Task statement => Could you restate exactly the lines that begin at the line with "This screenshot has height=110, width=425." and end at the final line of the data?

Source records =>
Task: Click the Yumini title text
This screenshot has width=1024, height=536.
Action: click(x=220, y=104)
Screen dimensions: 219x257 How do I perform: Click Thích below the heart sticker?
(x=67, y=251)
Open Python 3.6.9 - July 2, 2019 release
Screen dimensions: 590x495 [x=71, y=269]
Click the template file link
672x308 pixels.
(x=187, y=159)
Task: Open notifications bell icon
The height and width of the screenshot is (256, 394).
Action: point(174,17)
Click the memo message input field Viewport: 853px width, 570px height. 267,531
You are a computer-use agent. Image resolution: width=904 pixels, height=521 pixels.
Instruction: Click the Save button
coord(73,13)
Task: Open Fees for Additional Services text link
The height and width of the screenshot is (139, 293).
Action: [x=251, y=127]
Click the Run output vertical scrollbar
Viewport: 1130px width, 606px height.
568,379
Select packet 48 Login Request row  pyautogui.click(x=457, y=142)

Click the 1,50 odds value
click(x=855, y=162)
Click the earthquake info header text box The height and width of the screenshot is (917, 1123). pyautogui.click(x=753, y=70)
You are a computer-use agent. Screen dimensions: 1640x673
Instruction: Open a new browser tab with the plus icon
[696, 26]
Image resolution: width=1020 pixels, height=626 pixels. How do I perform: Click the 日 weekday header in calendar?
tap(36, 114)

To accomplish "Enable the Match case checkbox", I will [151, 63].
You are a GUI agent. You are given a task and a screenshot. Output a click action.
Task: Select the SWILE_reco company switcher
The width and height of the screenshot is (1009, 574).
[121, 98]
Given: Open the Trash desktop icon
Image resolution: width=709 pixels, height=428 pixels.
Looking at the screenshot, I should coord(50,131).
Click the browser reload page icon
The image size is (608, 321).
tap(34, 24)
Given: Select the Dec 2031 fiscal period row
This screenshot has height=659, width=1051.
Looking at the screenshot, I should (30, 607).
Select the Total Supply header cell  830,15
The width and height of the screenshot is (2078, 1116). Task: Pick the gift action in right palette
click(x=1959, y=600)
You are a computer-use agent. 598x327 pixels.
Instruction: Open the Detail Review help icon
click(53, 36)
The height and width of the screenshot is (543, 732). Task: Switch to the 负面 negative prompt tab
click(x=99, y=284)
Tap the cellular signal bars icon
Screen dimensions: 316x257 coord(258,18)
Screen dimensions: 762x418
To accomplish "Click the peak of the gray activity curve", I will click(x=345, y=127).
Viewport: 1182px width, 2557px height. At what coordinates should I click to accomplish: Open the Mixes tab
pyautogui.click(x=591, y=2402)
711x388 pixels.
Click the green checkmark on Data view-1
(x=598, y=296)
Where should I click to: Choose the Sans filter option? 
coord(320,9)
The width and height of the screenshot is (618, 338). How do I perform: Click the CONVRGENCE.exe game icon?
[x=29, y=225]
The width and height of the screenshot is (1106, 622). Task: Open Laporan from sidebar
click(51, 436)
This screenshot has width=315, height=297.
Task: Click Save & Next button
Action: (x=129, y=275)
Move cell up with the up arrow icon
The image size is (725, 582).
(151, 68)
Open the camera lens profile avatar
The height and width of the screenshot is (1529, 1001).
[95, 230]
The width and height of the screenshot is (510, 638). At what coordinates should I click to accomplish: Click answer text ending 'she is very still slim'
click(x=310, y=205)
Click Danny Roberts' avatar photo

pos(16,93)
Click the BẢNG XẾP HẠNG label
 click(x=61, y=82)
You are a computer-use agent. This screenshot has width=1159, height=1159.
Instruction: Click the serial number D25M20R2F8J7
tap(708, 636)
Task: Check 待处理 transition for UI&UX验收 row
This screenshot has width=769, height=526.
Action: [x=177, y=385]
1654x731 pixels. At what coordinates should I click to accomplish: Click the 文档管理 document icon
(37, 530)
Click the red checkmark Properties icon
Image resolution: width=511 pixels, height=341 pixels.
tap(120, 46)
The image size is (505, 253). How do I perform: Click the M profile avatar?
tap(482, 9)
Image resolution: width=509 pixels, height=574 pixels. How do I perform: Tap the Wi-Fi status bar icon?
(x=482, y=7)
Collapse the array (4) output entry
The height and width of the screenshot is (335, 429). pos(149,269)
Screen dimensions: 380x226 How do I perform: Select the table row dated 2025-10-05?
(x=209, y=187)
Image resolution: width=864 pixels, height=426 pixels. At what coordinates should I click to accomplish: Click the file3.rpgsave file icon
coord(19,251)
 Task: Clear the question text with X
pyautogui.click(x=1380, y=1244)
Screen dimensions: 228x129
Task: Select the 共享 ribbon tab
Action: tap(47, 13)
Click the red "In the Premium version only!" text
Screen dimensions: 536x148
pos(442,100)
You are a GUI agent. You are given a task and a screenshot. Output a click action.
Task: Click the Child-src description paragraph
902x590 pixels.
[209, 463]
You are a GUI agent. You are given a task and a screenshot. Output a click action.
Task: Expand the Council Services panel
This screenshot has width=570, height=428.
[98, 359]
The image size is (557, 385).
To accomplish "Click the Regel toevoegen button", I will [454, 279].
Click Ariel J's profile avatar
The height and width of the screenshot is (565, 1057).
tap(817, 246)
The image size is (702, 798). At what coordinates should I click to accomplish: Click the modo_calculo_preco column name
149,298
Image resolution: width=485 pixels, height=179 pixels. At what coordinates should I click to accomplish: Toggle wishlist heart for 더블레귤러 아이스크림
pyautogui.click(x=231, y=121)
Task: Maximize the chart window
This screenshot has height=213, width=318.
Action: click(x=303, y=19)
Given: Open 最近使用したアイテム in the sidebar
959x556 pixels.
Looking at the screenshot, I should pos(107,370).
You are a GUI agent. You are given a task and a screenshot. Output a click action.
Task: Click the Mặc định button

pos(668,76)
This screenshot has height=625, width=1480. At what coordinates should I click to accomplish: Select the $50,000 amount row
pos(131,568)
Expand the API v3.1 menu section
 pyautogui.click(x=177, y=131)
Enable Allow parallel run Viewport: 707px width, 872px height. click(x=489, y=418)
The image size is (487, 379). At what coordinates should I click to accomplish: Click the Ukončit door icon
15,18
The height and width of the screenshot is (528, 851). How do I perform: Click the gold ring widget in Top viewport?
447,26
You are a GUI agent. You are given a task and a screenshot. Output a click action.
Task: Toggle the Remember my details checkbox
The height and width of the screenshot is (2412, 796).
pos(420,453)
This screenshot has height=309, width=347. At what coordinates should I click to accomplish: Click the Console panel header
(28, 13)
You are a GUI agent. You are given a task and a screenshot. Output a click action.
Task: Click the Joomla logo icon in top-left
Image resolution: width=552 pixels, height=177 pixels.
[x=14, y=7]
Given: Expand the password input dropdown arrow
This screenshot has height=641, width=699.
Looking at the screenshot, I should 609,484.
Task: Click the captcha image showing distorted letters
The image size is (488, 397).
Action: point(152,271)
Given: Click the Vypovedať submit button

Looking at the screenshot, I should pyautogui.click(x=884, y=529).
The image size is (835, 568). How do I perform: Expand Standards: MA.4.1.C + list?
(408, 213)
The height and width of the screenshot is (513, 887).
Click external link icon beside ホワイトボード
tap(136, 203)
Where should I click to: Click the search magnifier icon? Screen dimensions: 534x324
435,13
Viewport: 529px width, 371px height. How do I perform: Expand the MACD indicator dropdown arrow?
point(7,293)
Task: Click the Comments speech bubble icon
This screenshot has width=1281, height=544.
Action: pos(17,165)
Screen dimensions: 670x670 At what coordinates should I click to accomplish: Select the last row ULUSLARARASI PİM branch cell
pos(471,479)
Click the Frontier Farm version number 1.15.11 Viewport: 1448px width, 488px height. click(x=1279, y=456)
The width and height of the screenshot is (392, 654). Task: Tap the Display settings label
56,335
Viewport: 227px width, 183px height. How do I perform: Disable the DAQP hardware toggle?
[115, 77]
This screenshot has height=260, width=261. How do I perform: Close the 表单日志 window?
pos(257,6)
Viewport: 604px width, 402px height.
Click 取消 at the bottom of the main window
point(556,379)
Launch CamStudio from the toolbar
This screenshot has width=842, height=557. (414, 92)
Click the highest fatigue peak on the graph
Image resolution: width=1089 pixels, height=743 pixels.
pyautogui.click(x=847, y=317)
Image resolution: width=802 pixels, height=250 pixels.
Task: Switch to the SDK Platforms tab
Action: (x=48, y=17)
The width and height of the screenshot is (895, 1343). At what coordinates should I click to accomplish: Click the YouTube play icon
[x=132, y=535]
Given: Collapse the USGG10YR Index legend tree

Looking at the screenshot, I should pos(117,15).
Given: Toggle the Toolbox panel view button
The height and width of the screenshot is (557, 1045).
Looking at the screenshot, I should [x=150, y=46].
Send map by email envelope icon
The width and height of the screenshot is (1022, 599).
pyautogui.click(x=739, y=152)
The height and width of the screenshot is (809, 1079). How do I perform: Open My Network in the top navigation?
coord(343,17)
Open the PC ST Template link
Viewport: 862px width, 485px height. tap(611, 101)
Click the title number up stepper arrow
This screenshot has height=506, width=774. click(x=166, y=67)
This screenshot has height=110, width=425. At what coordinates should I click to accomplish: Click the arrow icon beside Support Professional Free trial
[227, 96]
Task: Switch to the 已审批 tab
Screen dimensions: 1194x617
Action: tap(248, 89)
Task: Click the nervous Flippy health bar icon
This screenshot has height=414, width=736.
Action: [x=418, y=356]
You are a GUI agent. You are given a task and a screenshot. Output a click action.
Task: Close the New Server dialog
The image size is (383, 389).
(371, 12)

Reply to the task =>
This screenshot has height=110, width=425. At what coordinates should I click to accomplish: Click the arrow icon beside Support Professional Free trial
[227, 96]
Task: Switch to the 已审批 tab
Screen dimensions: 1194x617
Action: tap(248, 89)
Task: Click the nervous Flippy health bar icon
This screenshot has height=414, width=736.
Action: [x=418, y=356]
You are a GUI agent. You are given a task and a screenshot. Output a click action.
Task: Close the New Server dialog
The image size is (383, 389).
(371, 12)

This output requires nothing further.